The most important part of bunion surgery is the proper procedure selection. This is done with a patient exam and x-rays of the foot that are done on your first visit. The proper procedure is selected based on how big the bunion is and how loose the bunion is. In simple cases, the Tightrope and Offset Austin allow for immediate weight in a boot and return to tennis shoes in 3 to 4 week. More complex cases including those requiring more stability are done with the Lapidus procedure. Although the recovery is slightly longer with the Lapidus procedure, there is no chance of the bunion coming back and foot stability is dramatically increased.
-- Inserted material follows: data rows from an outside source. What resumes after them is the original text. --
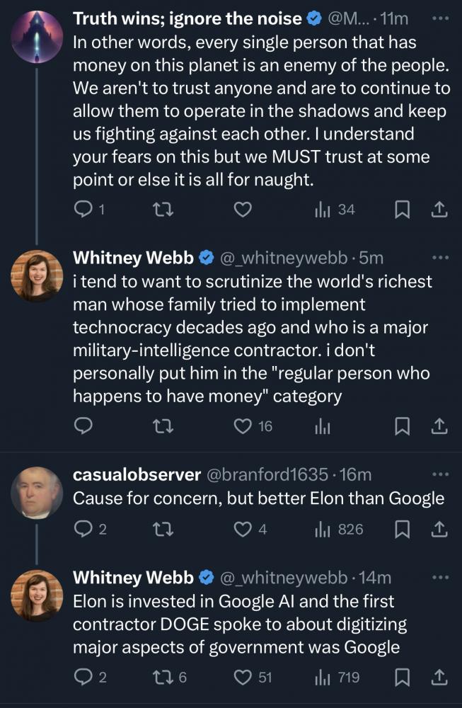Like the Truth wins tweet
The image size is (462, 708).
(x=243, y=210)
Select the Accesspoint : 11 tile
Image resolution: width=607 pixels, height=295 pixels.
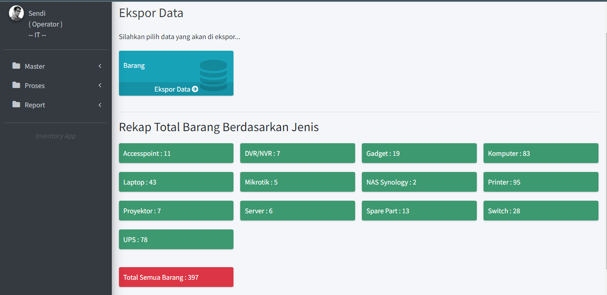coord(176,153)
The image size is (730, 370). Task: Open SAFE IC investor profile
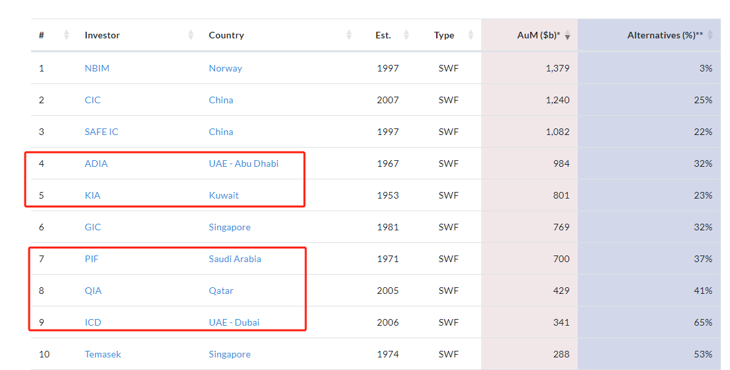[x=101, y=132]
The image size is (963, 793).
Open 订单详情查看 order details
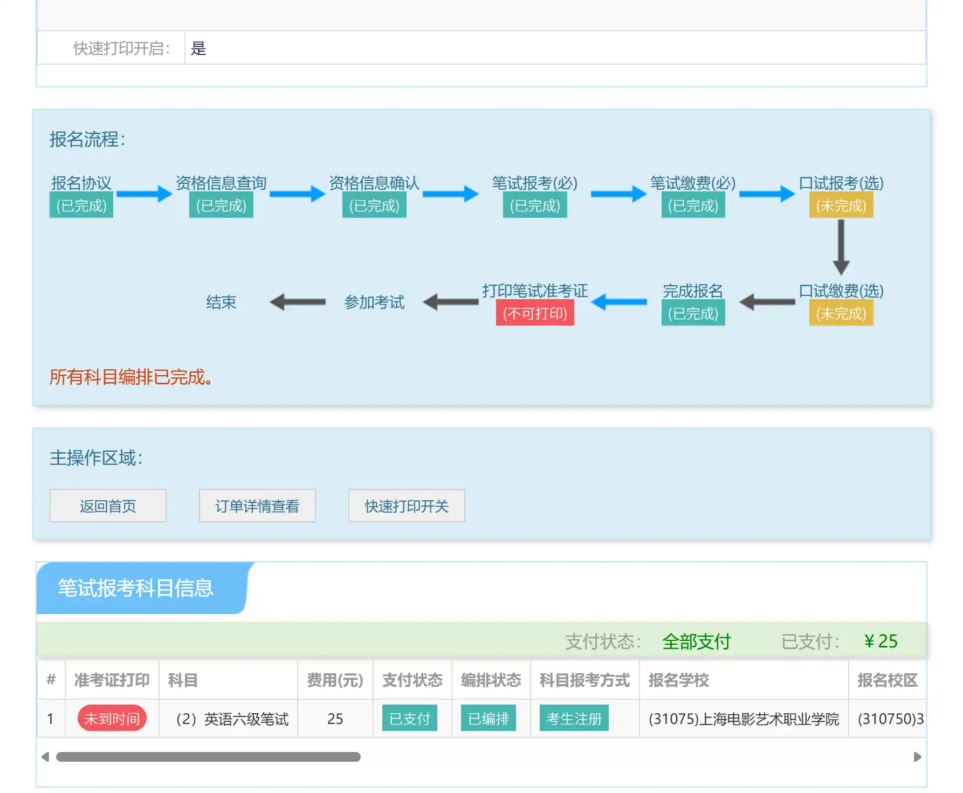[257, 506]

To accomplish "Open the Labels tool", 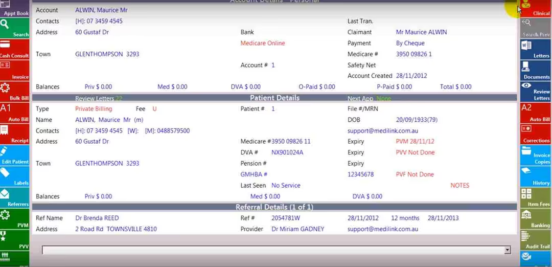I will pos(15,176).
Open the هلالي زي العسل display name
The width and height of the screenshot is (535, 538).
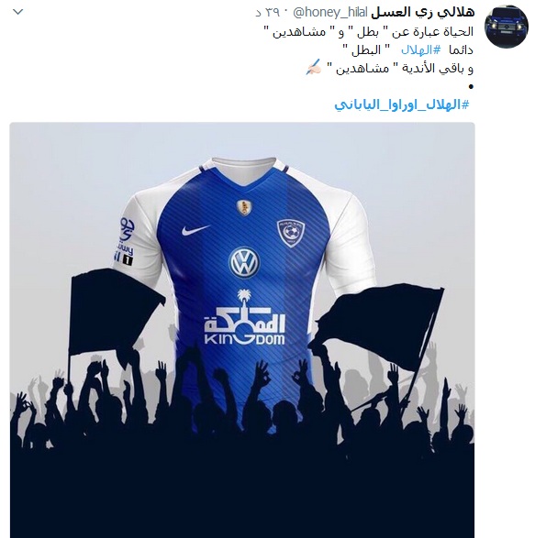coord(423,12)
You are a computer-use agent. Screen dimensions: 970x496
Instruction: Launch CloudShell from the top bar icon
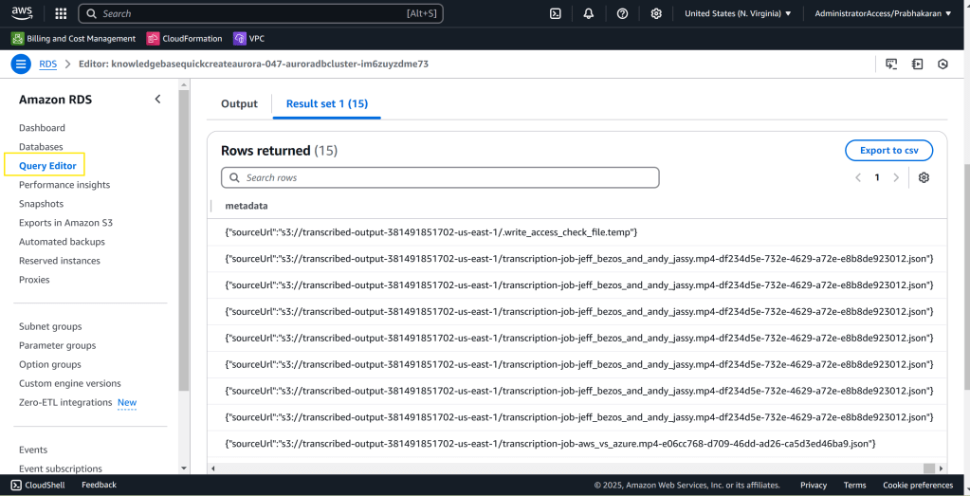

The surgery is done with the use of screws or an anchor in all cases to allow rapid healing and less pain from bone movement. There is usually excellent motion of the toe with no limitations of activity or loss of foot function noted. The scars are closed with plastic surgery techniques to limit scarring and hidden on the side of the foot for better cosmetic healing. With excellent technique and proper procedure selection, bunion surgery can be both simple to recover from and highly successful with little to no pain.